- Records shown -
______

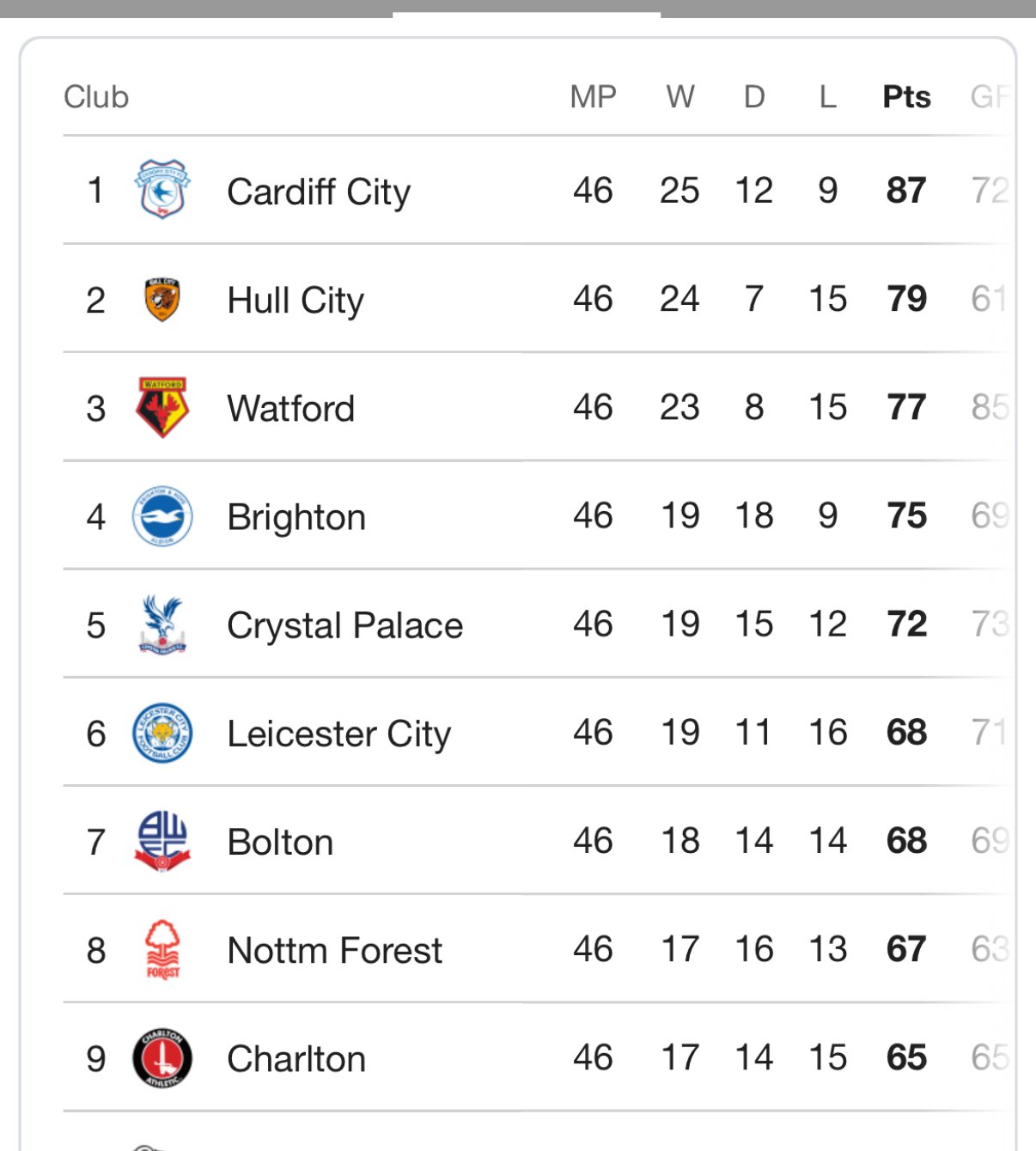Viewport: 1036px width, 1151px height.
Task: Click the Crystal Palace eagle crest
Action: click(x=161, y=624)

______

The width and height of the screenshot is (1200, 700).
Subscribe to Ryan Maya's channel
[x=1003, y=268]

______

- The task -
Quote the entries word for word, from the line with "The width and" down to the line with "[x=1003, y=268]", including both of those lines.

- Written reply -
The width and height of the screenshot is (1200, 700).
Subscribe to Ryan Maya's channel
[x=1003, y=268]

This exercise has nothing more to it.